*Document excerpt:*
'''

Helping Children Gain Independence
Ray Smith
/ Categories: WELLNESS, 2023

Helping Children Gain Independence

While it’s true that every child grows at their own pace, there are some fairly predictable patterns for developing fine motor skills. These skills involve controlling the muscles of the hands and fingers, toes, tongue, and eyes. Falling behind the typical age range for skill development doesn’t necessarily indicate a child is developmentally delayed, but it can be an indicator that an occupational therapy (OT) evaluation may be beneficial.

Some red flags to look for as your child grows include:

  1. Avoiding certain textures or surfaces
  2. Not using both hands together when playing  
  3. Struggling with self-care, including age-appropriate activities like feeding themselves, pulling off socks, brushing teeth, or getting dressed
  4. Difficulty calming themselves  
  5. Difficulty playing with and manipulation with age-appropriate toys

An OT evaluation, which includes an interview, observations of your child, standardized and non-standardized tests, as well as discussions about your child’s medical history, birth and development, and specific areas of concern, provides the framework for a plan of care .

'''

Dataset items:
'''

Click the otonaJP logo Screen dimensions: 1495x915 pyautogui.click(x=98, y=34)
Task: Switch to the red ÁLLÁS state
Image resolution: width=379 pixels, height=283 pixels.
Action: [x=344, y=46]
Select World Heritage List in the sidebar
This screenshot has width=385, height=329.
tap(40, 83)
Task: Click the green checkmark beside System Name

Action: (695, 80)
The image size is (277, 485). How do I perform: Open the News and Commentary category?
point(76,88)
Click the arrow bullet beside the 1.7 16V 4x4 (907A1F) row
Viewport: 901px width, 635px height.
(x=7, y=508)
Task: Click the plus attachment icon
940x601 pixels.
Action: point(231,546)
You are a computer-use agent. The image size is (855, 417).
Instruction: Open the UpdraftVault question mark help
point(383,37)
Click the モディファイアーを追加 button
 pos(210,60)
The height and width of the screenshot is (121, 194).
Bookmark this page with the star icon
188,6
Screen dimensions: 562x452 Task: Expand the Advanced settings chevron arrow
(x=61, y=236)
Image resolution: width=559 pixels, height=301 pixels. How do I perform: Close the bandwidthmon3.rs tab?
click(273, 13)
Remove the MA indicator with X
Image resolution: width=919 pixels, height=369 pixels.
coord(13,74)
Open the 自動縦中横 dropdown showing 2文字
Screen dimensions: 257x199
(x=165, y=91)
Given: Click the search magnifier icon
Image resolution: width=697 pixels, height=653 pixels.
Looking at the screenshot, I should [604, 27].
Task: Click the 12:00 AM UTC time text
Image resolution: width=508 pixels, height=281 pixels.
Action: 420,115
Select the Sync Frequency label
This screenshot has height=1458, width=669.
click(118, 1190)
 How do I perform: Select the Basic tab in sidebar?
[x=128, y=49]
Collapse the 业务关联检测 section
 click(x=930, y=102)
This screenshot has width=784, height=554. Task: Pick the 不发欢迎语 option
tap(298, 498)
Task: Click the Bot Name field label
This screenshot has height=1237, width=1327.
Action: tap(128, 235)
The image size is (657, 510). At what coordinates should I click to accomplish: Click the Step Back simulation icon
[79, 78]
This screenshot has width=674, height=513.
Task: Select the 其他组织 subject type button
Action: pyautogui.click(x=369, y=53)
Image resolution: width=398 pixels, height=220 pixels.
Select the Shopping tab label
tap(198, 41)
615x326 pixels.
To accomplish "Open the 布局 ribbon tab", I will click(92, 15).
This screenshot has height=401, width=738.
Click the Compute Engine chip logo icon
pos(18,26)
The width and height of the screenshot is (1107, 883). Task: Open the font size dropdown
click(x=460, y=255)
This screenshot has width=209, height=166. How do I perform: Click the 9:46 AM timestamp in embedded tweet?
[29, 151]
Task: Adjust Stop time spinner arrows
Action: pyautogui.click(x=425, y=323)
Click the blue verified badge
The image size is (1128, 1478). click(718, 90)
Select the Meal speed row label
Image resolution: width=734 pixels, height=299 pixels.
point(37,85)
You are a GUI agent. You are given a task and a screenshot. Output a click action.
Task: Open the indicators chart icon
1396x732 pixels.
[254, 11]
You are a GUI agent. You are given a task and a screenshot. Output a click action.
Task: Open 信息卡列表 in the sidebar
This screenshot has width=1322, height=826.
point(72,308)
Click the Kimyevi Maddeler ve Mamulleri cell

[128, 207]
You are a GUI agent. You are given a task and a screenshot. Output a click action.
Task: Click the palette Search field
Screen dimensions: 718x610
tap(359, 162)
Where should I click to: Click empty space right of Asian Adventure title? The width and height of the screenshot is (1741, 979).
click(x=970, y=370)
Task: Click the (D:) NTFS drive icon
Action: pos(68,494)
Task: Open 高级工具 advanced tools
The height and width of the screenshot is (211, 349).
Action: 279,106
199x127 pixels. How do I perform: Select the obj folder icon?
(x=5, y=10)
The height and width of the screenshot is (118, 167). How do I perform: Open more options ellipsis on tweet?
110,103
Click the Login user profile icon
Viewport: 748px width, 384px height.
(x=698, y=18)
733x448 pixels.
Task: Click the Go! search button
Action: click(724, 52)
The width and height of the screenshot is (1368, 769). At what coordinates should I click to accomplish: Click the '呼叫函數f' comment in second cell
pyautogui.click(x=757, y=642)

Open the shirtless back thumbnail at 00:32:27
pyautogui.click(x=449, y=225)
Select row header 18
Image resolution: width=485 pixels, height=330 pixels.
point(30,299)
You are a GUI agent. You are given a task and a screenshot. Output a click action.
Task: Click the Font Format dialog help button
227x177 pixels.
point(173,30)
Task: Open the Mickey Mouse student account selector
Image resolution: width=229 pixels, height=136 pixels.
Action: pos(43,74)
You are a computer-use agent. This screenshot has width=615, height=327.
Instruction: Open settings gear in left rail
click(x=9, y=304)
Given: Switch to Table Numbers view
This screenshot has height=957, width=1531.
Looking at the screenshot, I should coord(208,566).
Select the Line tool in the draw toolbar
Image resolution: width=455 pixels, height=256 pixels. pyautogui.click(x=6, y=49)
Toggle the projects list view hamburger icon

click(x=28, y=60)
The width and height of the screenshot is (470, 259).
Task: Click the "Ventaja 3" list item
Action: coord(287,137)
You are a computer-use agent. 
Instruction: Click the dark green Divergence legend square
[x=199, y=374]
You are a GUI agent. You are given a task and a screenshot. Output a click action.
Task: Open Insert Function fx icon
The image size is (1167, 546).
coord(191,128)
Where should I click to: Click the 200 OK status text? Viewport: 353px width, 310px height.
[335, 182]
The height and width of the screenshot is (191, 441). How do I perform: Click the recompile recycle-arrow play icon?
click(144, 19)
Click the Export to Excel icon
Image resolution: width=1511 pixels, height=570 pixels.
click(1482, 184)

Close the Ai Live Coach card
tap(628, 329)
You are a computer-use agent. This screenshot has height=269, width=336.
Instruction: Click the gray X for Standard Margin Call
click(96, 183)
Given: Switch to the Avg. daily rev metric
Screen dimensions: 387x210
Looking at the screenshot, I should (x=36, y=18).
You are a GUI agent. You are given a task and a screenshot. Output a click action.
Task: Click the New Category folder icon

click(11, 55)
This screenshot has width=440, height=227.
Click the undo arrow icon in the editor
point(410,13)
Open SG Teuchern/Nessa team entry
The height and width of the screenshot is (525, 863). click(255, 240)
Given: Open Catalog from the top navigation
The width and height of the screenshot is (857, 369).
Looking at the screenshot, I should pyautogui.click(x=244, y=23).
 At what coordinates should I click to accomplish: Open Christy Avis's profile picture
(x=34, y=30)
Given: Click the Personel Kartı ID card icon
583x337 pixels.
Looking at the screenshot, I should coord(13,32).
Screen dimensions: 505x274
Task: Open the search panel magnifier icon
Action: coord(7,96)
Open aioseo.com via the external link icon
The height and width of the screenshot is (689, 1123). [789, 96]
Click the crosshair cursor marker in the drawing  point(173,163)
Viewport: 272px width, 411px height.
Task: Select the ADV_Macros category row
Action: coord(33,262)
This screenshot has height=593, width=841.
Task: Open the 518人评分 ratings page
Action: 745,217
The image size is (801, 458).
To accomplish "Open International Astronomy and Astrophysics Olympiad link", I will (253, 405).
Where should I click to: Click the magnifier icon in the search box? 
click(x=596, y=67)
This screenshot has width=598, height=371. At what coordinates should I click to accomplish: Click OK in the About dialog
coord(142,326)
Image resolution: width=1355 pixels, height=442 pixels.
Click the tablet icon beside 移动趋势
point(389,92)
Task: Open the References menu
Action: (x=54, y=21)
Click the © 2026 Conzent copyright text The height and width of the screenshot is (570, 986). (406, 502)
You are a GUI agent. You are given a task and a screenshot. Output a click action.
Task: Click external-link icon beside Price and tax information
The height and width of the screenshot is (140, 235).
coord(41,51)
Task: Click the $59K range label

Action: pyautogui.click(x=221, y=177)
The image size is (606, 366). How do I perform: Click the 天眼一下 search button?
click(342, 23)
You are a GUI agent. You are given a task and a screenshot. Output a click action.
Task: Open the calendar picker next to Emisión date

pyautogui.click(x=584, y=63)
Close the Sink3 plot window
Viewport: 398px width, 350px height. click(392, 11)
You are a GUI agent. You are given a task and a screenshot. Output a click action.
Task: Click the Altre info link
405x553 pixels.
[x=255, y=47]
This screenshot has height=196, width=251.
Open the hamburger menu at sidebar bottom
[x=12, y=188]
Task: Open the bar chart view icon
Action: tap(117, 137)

'''

*Assigned task A:* Translate this sentence from the article on helping children gain independence into Spanish: "These skills involve controlling the muscles of the hands and fingers, toes, tongue, and eyes."
*Assigned task B:* Extend the article on helping children gain independence, picking up after its final sentence, which ends with "provides the framework for a plan of care."

*Reply A:* Estas habilidades implican controlar los músculos de las manos y los dedos, los dedos de los pies, la lengua y los ojos.

*Reply B:*
Based on the findings of your child’s evaluation, OT sessions may be recommended. Typically lasting 30 to 60 minutes, sessions may focus on some, or even all, of the following areas:

  • Fine motor skills: to improve a child’s ability to grasp and release toys, utensils, crayons, and more 
  • Hand-eye coordination: to improve how the hand and eyes work together and improve play skills, such as stacking blocks, putting objects in a container, lacing, and more
  • Age-appropriate self-care: to help children become more independent in daily tasks, such as getting dressed, brushing their teeth, and feeding themselves
  • Focus: to improve their ability to engage with others and develop learning skills including reading
  • Self-regulation: to help with self-control issues and provide positive alternatives for expressing emotions or needs
  • Sensory processing: assisting your child's ability to receive and respond to the information coming through their senses

While these areas of focus may sound intimidating, the activities used to build skills are play-based. In most cases, children in OT are eager and ready to engage at each visit.

And, because OT isn’t a one-and-done type of treatment, parents are encouraged to observe each session so that the skill-building activities can be implemented at home and keep the child progressing between sessions.

In the same way that every child is different, so is every treatment plan. But the shared goal is to help each child achieve as much independence as possible and develop the skills needed to engage with same age peers and family and build meaningful connections.

 

Colleen Thorpe, OTR/L is an occupational therapist at Southwestern Vermont Medical Center in Bennington, VT.